Horizon 8 & DEM 2312 - Group Policy Error and Faulty VMs

Published on 4 March 2025 at 08:03

A customer with 10,000+ non-persistent VDI users got in touch about and long running issue that was generating a lot of noise on the service desk, i.e. approx. 50-100 calls per day, and affecting the productivity of around 1% of their workforce. 

 

The issue was described as "Faulty" VM's. In essence what was happening was that Horizon was assigning the user a machine and once they were logged on, the environment would be incomplete, i.e. missing shortcuts, folder redirections etc.

On first impressions it looked like it was just a case that DEM wasn't working (i.e. not applying user profile archives or even policy) but that was quickly ruled out because it was observed that the DEM agent service was running but it was seen that the registry key for the DEM profile archive share was not present in multiple of the sample cases reported. As such DEM was merely unable to find the users DEM configuration path or DEM profile archive path.  There were also a number of group policy applied settings missing.

 

Below are the reg keys that were missing that showed the GPO pushing DEM settings were not applying.

(These were user config registry settings applied via a GPO linked to the OU housing the VDI computer objects). 

 

The Horizon Agent VDM event logs did not produce any clues, however the windows event logs showed a re-occuring error 1058 on the problem machines; The error 1058 appeared to happen around boot time of the non-persistent VDI, as opposed to when the user logged on. 

Users were typically able to work once the service desk reset their session and they logged onto another 'healthy' machine. 

 

 

The processing of Group Policy failed. Windows attempted to read the file \\<domainname.local>\SysVol\<domainname.local>\Policies\<{ABC12345678-1234-ABCD-1234-GUID-ETC}>\gpt.ini from a domain controller and was not successful. Group Policy settings may not be applied until this event is resolved. This issue may be transient and could be caused by one or more of the following:
a) Name Resolution/Network Connectivity to the current domain controller.
b) File Replication Service Latency (a file created on another domain controller has not replicated to the current domain controller).
c) The Distributed File System (DFS) client has been disabled.
User Policy could not be updated successfully. 

 

Digging into the above error deeper we confirmed DNS was always working fine, the VDI machine could resolve the DC, and vice versa without issue. AD sites and services had a subnet defined for the VDI subnet and a local domain controller was specified there. 

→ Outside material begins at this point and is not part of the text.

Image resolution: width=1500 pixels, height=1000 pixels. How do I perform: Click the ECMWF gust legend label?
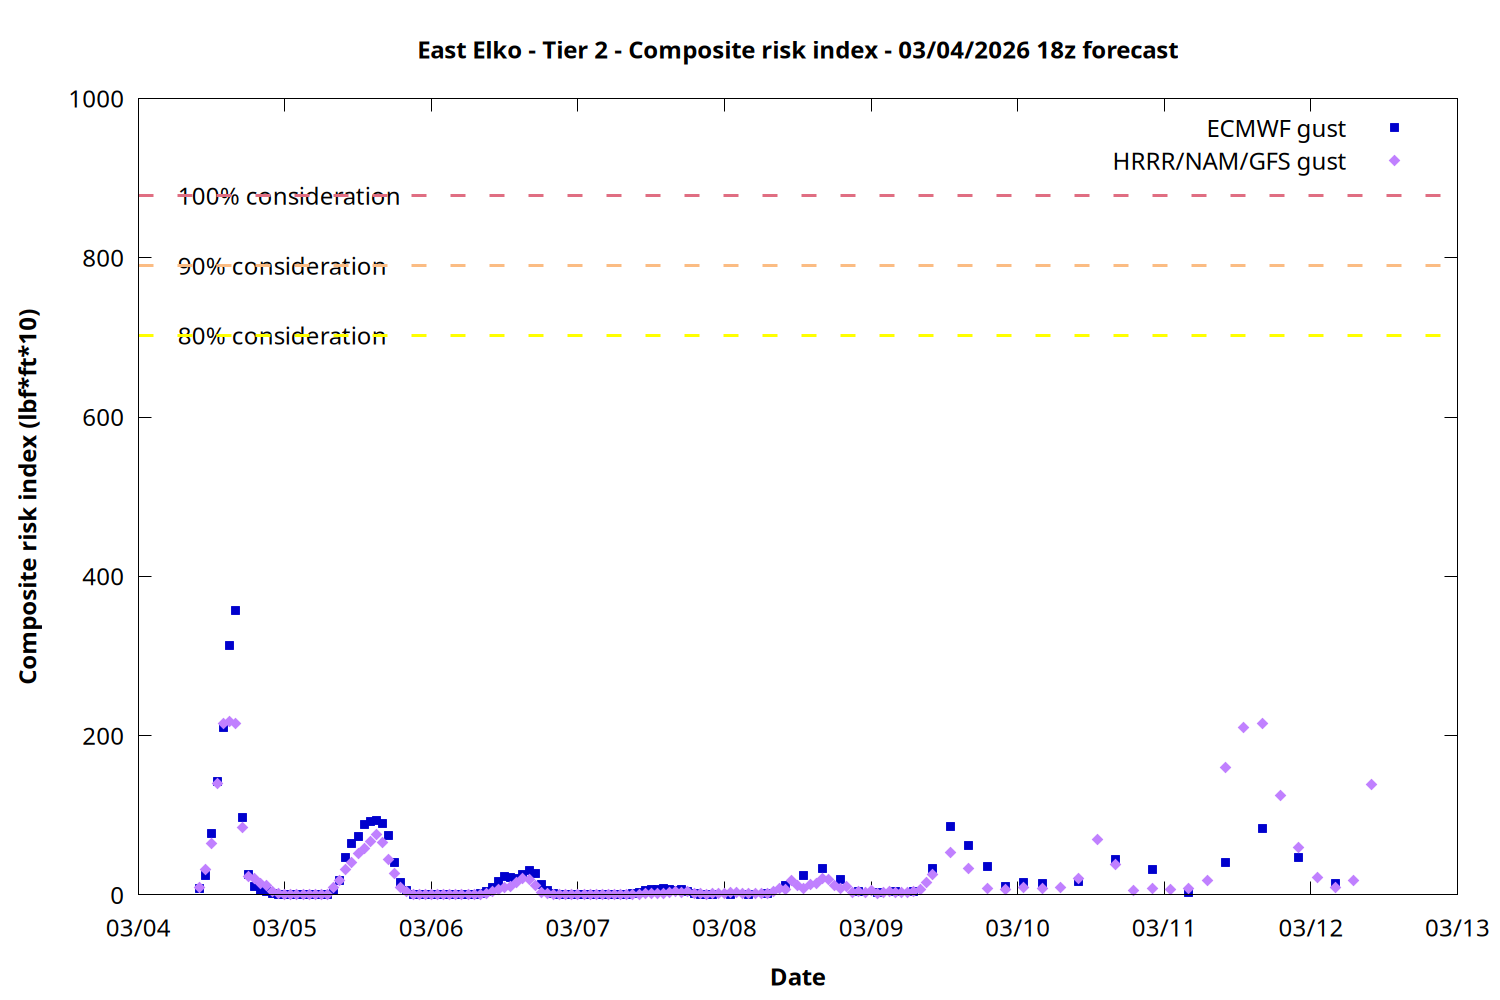pyautogui.click(x=1275, y=129)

A repadmin command on the domain controller showed the DC's were sync'ing fine with each other. 

 

At no point were we unable to access the UNC path specified in the above errors. i.e. they were present and no permissions issues. 

\\<domainname.local>\SysVol\<domainname.local>\Policies\<{ABC12345678-1234-ABCD-1234-GUID-ETC}>\

 

Other checks included making sure that the "Always wait for computer at startup and logon" group policy setting was applied (which it was) https://admx.help/?Category=Windows_10_2016&Policy=Microsoft.Policies.WindowsLogon::SyncForegroundPolicy 

Plus checking the loopback policy was set correctly for VDI, which it was. 

 

GPUpdate /force wouldn't resolve the issue, the VDI usually had to be reset and re-provisioned. 

 

The root cause:

The error 1058 was down to "UNC hardening" a security feature added to Windows 10 releases a few years back. 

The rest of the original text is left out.